A desenvolvedora sul-coreana Shift Up, responsável pelo game mobile Goddess of Victory: Nikke, voltou a comentar a polêmica iniciada no início do ano por causa de um gesto interpretado como misândrico na Coreia do Sul. Durante uma entrevista em vídeo divulgada recentemente, o diretor do jogo, Hyungsuk Yoo, afirmou que “não tolerará a inserção deliberada de discurso de ódio em Nikke” e que medidas internas foram adotadas para evitar a “recorrência de problemas”.
Entenda o caso
Em comemoração aos 1.000 dias desde o lançamento do título, a equipe publicou uma imagem promocional com três personagens segurando presentes e um bolo. Duas delas exibiam as mãos em forma de “pinça”, gesto conhecido como “crab hand” ou jibgeson, que grupos antifeministas na Coreia do Sul associam a uma provocação aos homens, sugerindo que teriam genitais pequenos.
A repercussão negativa levou o estúdio a substituir a ilustração por uma versão sem o gesto.
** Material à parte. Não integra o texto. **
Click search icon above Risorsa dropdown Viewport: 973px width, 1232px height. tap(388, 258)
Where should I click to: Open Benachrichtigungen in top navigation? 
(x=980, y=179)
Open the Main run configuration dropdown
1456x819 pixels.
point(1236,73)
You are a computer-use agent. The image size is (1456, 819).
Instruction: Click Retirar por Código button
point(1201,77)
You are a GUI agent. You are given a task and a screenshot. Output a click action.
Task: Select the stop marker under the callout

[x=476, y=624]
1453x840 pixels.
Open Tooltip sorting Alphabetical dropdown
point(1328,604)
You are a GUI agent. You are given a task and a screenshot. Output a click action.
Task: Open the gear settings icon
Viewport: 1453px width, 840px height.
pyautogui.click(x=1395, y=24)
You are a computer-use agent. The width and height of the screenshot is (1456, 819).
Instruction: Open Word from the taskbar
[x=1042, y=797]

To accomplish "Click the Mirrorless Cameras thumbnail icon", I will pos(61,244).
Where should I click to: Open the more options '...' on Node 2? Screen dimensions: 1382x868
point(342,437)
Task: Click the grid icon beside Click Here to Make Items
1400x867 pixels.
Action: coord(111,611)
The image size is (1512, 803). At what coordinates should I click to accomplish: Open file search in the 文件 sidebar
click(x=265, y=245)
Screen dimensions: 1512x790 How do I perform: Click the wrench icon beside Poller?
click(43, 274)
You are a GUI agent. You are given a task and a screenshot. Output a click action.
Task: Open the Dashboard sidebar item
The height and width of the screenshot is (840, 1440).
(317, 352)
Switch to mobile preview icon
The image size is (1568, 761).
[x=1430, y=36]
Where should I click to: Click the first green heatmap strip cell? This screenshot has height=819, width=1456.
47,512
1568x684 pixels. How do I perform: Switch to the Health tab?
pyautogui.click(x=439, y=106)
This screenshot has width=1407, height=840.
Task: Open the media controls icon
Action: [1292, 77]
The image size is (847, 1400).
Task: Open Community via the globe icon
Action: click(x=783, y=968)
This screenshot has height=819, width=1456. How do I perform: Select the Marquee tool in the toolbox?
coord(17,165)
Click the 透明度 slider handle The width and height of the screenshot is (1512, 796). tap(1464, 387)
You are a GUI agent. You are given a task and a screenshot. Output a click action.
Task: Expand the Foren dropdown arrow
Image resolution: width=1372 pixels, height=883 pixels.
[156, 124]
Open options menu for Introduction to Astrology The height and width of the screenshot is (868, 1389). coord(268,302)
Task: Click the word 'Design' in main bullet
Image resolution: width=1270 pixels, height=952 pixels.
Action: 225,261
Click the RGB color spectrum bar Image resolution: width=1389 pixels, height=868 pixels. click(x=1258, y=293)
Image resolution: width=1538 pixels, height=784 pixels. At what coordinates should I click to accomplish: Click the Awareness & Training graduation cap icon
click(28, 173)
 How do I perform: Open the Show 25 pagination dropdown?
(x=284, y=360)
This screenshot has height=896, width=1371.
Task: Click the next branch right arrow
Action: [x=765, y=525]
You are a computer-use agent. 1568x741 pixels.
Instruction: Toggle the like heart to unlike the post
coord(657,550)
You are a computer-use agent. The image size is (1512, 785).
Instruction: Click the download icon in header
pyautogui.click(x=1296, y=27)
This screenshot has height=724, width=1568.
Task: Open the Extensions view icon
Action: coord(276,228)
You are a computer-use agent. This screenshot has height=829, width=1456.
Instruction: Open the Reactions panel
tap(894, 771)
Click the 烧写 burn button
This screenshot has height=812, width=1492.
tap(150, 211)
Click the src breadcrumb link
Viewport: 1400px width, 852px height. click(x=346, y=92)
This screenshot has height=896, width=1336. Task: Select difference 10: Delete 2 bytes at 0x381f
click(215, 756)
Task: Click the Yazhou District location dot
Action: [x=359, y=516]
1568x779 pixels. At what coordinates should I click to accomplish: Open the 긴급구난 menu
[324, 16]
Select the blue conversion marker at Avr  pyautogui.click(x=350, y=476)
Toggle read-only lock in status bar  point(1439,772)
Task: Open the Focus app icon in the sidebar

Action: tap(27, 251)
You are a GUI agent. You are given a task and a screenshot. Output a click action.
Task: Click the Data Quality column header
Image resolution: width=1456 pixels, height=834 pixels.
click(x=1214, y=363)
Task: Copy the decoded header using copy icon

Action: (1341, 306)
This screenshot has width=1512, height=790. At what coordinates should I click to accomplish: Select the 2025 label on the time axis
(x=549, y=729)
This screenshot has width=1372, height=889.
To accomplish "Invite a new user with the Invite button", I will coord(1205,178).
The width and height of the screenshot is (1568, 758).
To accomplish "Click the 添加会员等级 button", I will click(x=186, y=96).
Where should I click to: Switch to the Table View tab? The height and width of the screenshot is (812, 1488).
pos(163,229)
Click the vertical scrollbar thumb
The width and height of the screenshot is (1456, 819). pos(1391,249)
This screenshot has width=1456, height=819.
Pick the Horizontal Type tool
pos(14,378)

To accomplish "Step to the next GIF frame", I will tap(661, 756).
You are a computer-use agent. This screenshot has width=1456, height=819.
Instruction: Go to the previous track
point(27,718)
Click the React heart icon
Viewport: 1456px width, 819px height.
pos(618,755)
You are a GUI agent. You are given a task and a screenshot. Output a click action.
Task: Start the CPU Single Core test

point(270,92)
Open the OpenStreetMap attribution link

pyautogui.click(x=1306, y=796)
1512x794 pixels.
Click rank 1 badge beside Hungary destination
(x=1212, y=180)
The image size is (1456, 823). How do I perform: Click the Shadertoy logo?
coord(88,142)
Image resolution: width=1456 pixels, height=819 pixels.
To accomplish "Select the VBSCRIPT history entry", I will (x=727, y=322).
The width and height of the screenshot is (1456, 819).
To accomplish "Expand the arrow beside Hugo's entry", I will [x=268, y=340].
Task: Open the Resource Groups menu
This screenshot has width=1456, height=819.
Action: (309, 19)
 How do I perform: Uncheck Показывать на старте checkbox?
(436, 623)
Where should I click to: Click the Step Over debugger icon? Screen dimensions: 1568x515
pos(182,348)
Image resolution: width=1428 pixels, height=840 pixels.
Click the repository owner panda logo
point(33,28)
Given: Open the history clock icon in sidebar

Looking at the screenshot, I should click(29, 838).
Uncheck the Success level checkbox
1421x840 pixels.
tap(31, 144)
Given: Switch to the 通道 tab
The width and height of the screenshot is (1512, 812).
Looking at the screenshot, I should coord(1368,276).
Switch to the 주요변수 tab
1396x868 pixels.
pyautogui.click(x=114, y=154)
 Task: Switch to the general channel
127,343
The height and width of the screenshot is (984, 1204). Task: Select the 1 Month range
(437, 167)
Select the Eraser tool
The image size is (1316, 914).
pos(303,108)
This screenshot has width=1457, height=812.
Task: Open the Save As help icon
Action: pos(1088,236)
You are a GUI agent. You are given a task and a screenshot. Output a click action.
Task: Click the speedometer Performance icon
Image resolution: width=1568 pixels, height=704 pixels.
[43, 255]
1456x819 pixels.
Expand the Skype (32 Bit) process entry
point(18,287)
Apesar de não citar diretamente o episódio, Yoo esclareceu na nova entrevista que a companhia “tomou providências para que situações similares não voltem a ocorrer”.
Reação e contexto
O gesto não é reconhecido como ofensivo no Ocidente, mas ganhou conotação misândrica no mercado sul-coreano, onde debates sobre desigualdade de gênero permanecem acirrados. A mesma simbologia já havia causado críticas contra uma peça publicitária de MapleStory, obrigando a Nexon a alterar o material.
Desde a controvérsia, ocorrida em agosto, esta foi a primeira manifestação pública da Shift Up sobre o assunto. O estúdio reforçou que continuará monitorando conteúdos para impedir que mensagens consideradas discriminatórias cheguem ao jogo.